17th c. provost of Patriarchate of Aquileia

Albert Pessler (Alberto Pesler; Albrecht Pessler) (1590–1629) was 17th-century provost of Patriarchate of Aquileia.

== Family ==
Pessler was born in noble family in Gorizia in 1590. His father was Andrej and his mother was Julija de Bertis. Pessler's uncle was Ursin de Bertis, archbishop of the Roman Catholic Diocese of Trieste. Pessler matriculated on 6 June 1603 at the University of Graz, run by the Jesuits.

== Career ==
Pessler began his career as a Catholic priest and being supported by his uncle, quickly advanced to the position of main vicar in Roman Catholic Diocese of Trieste.

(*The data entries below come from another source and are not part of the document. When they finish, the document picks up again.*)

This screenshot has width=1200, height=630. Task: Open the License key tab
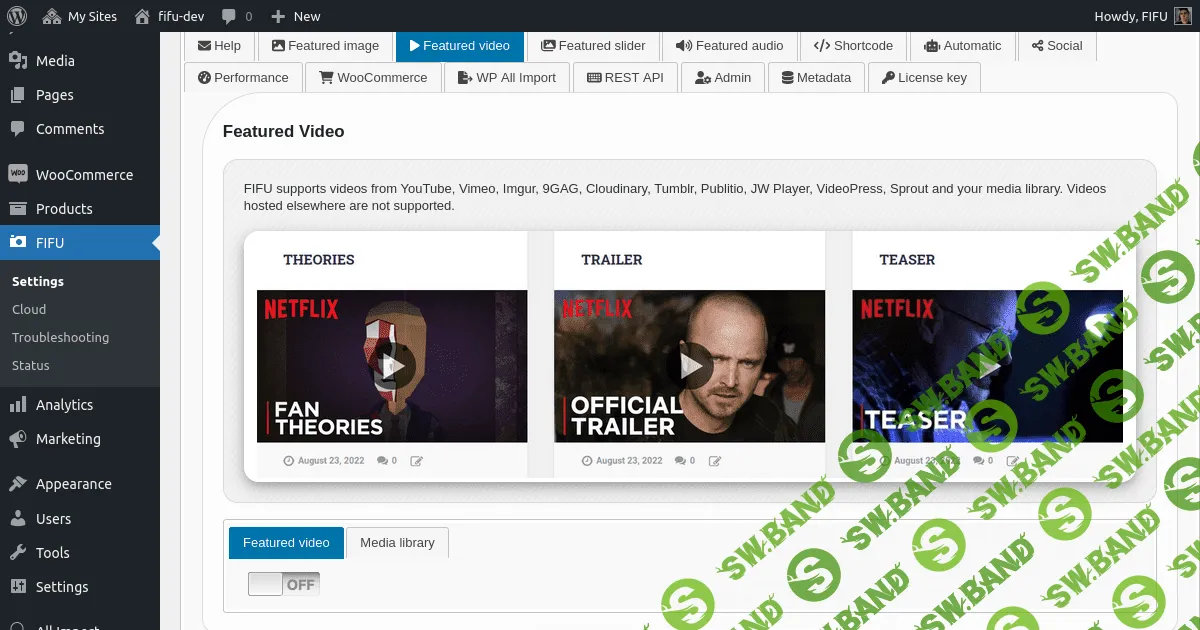coord(924,77)
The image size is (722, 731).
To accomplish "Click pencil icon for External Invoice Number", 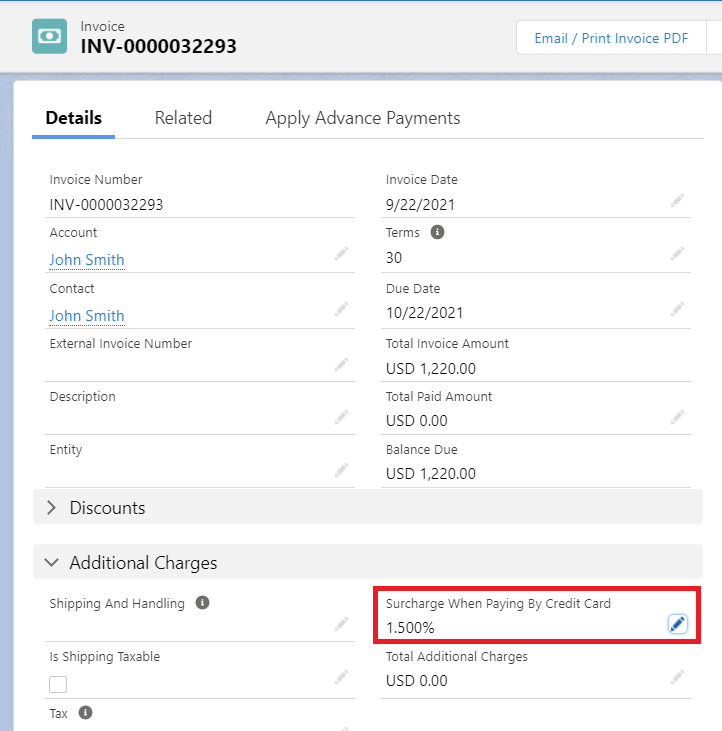I will point(342,364).
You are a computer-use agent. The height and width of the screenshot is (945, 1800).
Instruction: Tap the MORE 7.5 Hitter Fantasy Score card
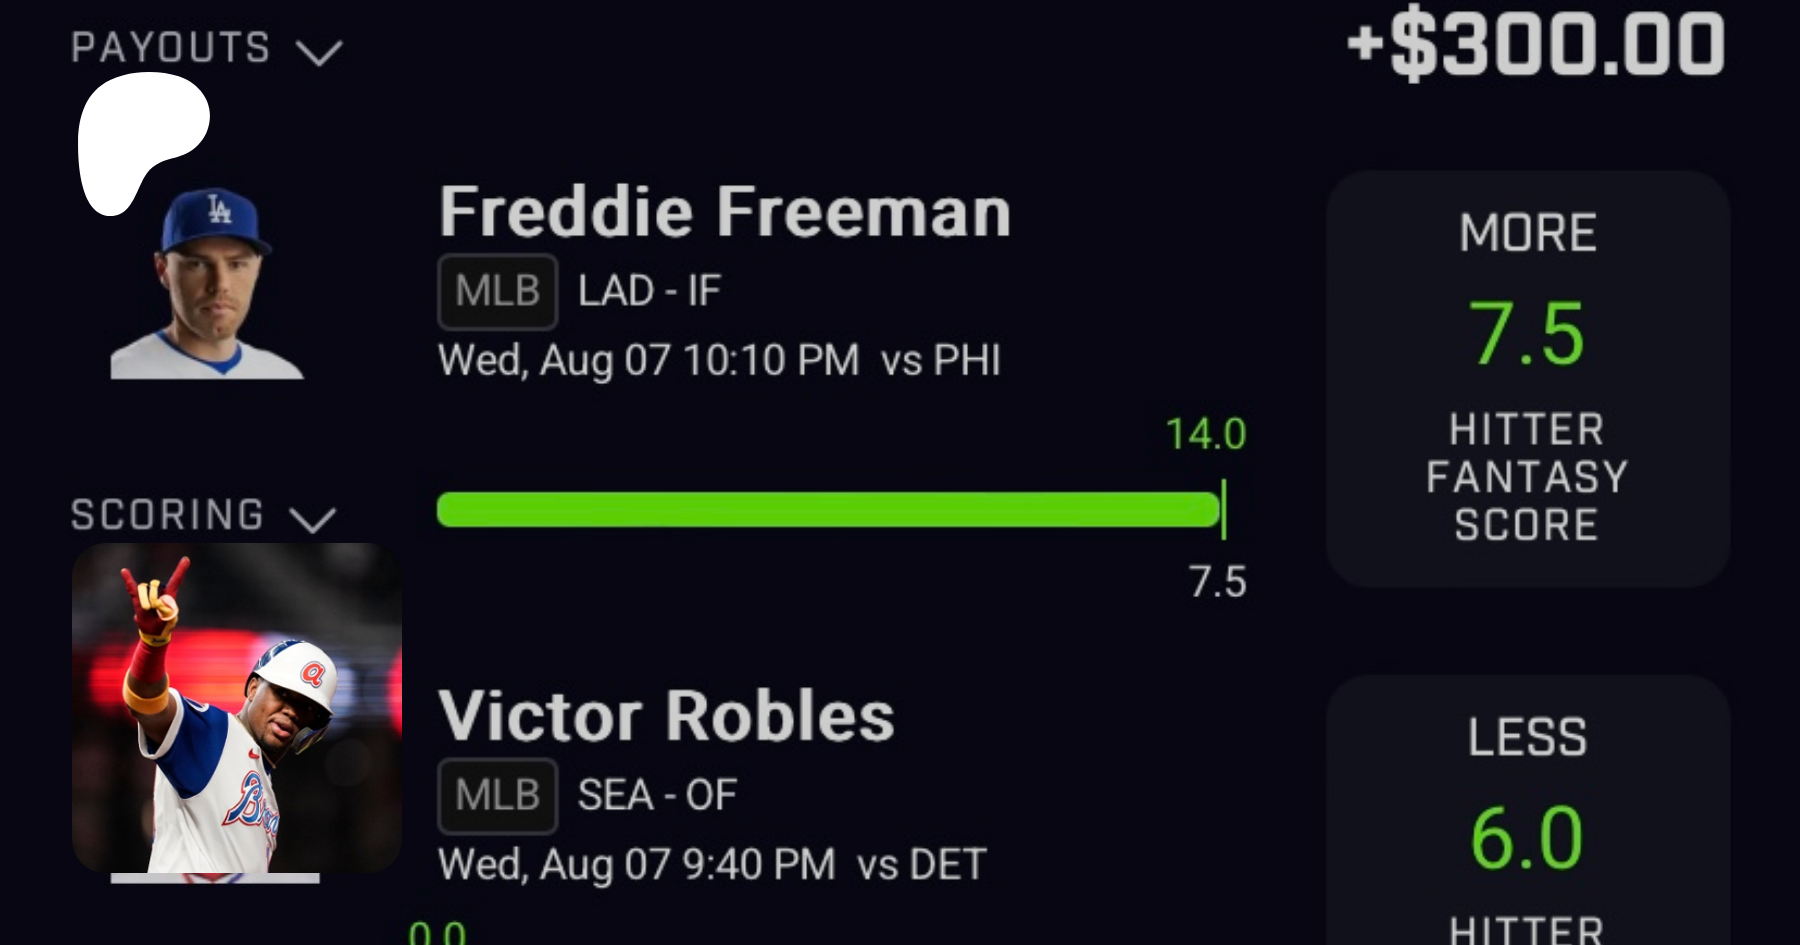point(1527,378)
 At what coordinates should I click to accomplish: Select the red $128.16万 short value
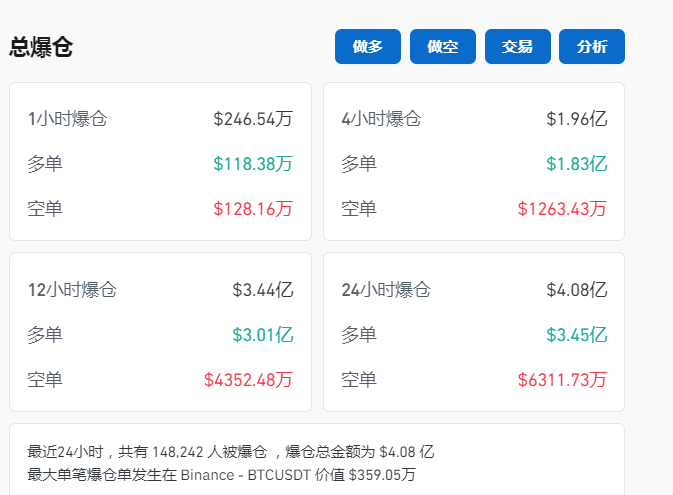(253, 209)
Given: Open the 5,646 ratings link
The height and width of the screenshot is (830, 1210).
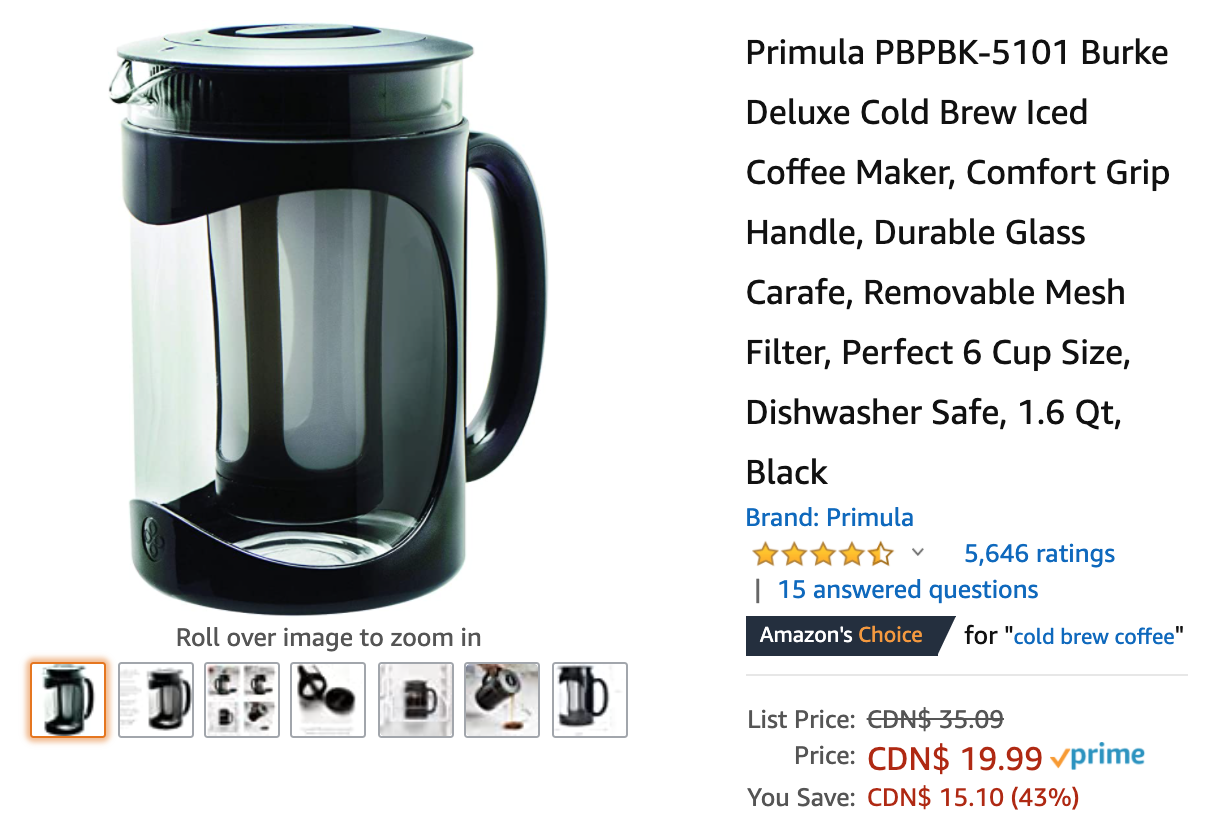Looking at the screenshot, I should (1039, 553).
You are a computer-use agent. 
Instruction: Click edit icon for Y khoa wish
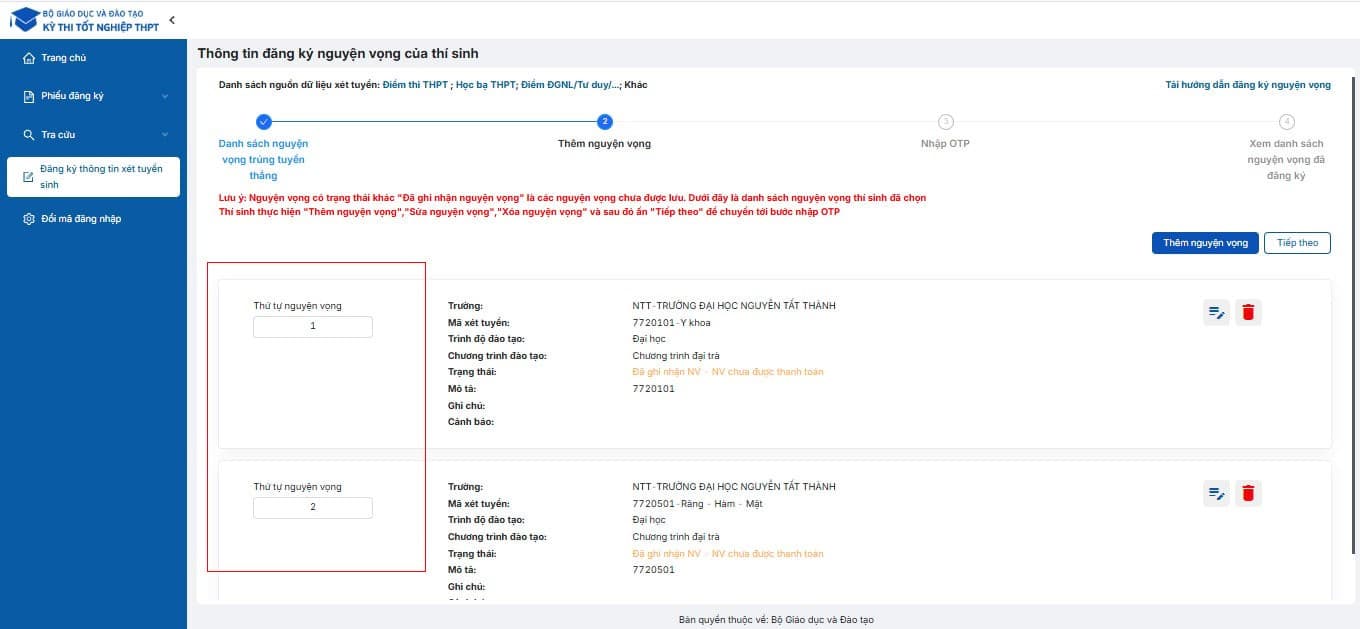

In 1622, after death of Marko Khun a provost of Rudolfwert, Habsburg Empire (modern day Novo Mesto in Slovenia), Pessler was appointed to position of provost in Rudolfwert. On 10 June 1623 Ferdinand II, Holy Roman Emperor sent Pessler accompanied with emperor's envoy count Paolo Savelli to deliver emperor's secret letter to Vatican to request establishment of Bishopric of Gorizia and to request separation of the Austrian diocese from the Patriarchate of Aquileia. Pessler has been engaged for this mission as emperor's secret ambassador.

On 1 November 1625 Pessler wrote a report about Orthodox Serbs who immigrated to territory under jurisdiction of Patriarchate of Aquileia and Roman Catholic diocese of Zagreb. In this report Pessler proposed to convert Orthodox Serbs to Eastern Catholicism and to expel Orthodox priests and replace them with Roman Catholic priests. In 1627 Pessler sent reports about local Orthodox Christians to Congregatio de propaganda fide.